WHAT YOU ARE ASKED TO DO →
Retype the stretch of the data below from the line that contains "Click the US flag beside Stanford" through the line that contains "[x=1162, y=373]", and leave the pictures out of your copy.

PROVIDED RECORDS →
>>>
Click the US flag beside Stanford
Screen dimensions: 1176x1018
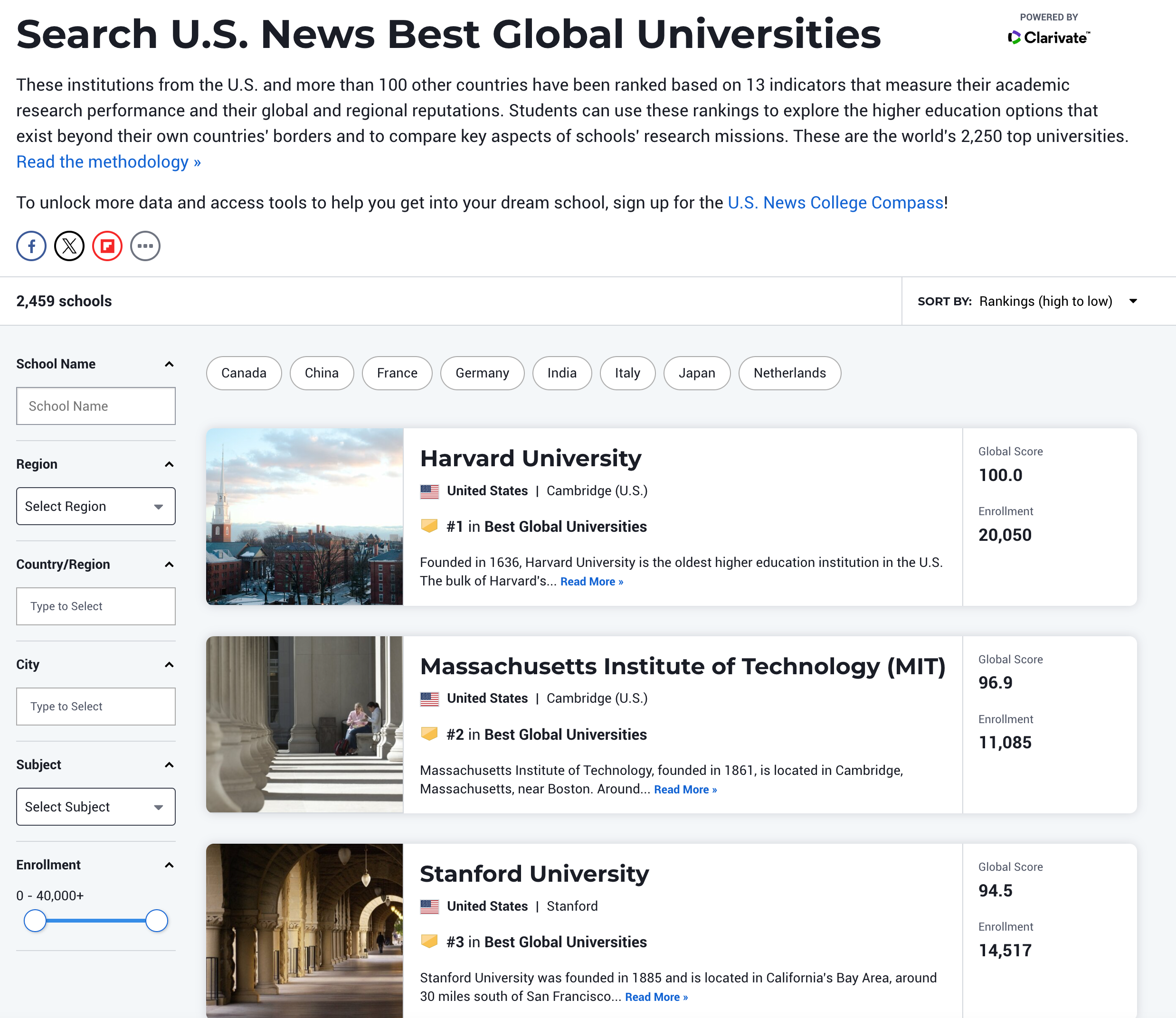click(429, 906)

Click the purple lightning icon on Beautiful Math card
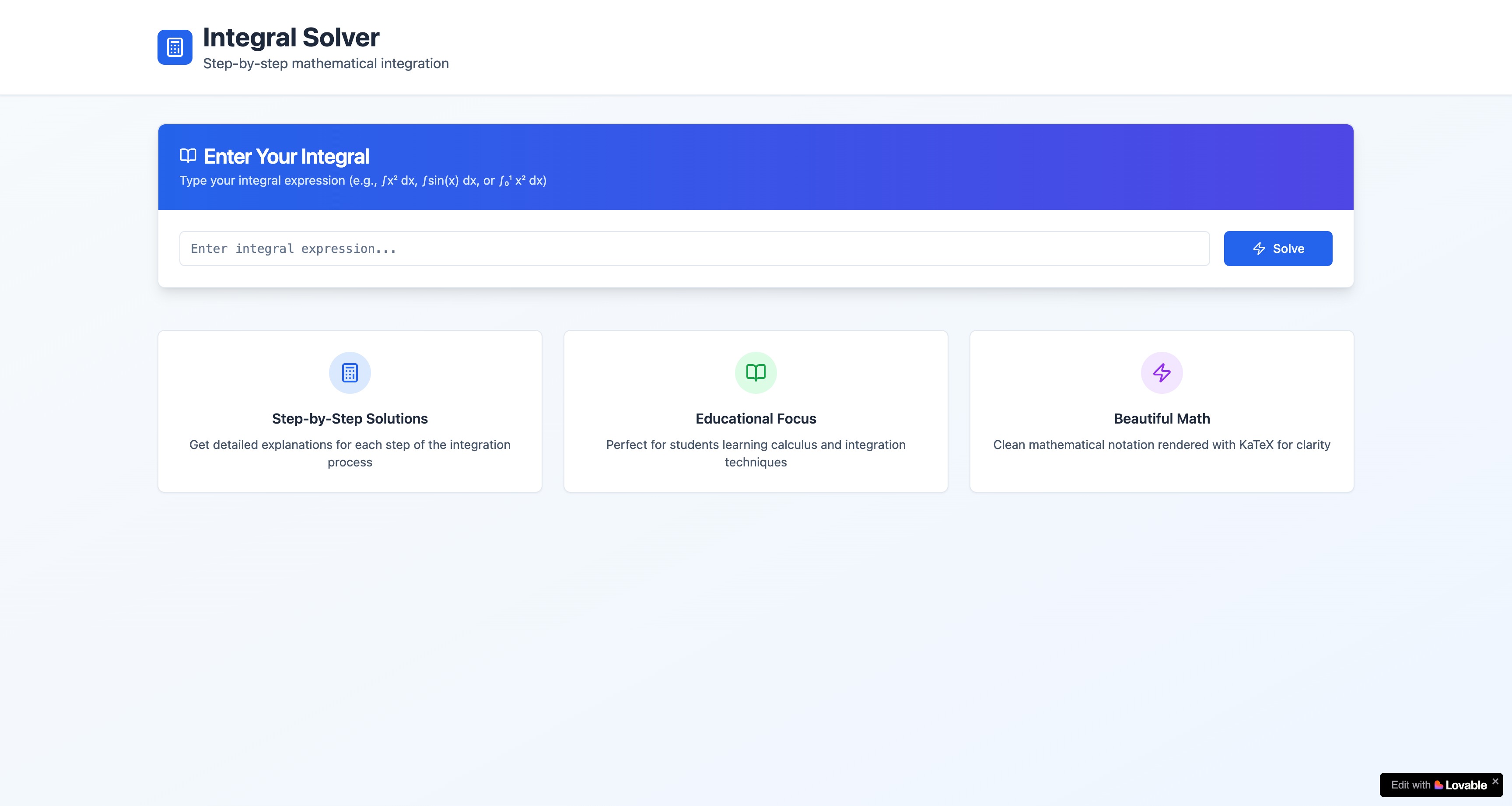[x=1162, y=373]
<<<
>>>
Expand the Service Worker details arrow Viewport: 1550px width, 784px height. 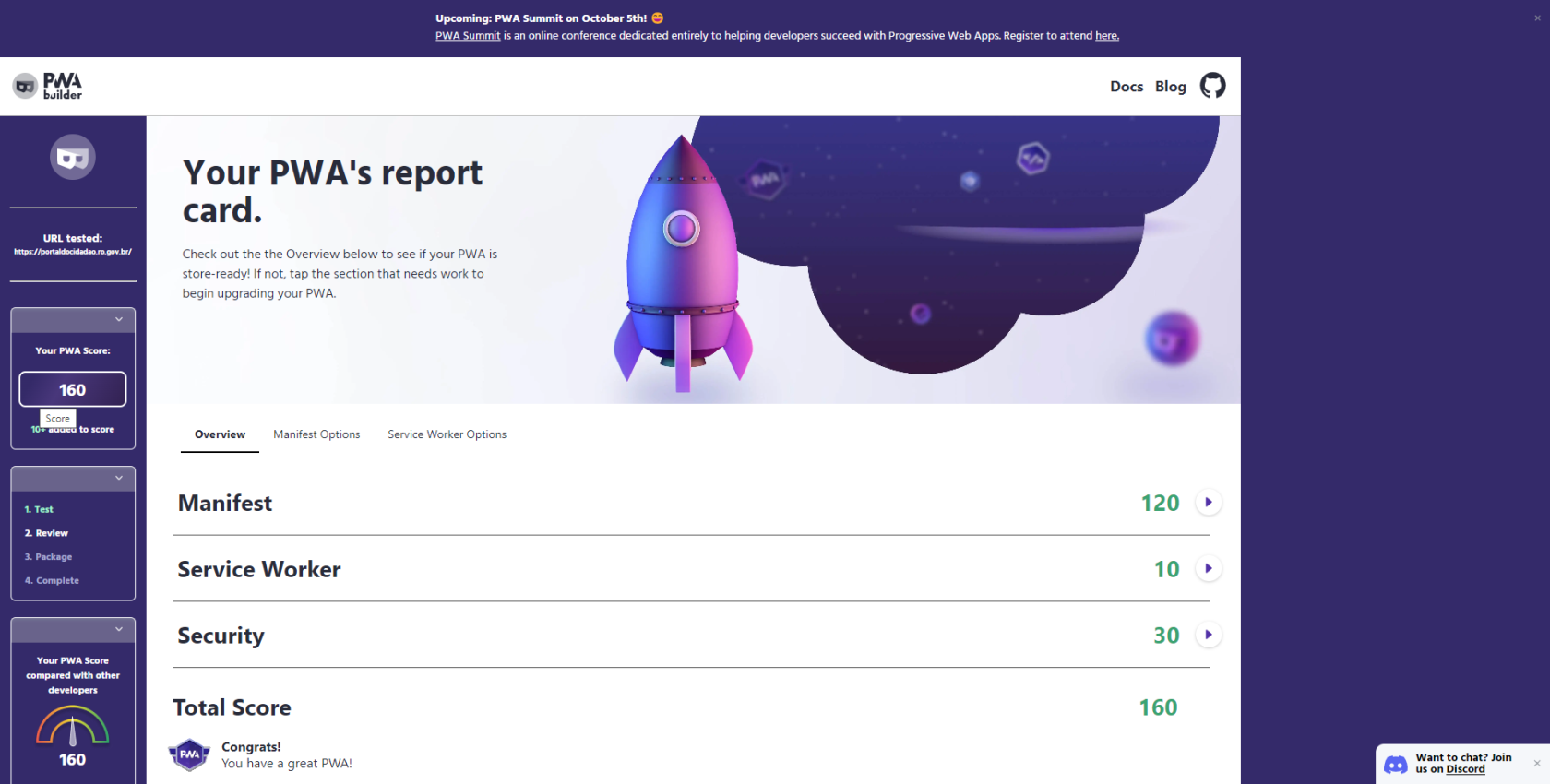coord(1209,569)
<<<
FINISHED ANSWER →
Click the US flag beside Stanford
Screen dimensions: 1176x1018
click(429, 906)

Click the purple lightning icon on Beautiful Math card
[x=1162, y=373]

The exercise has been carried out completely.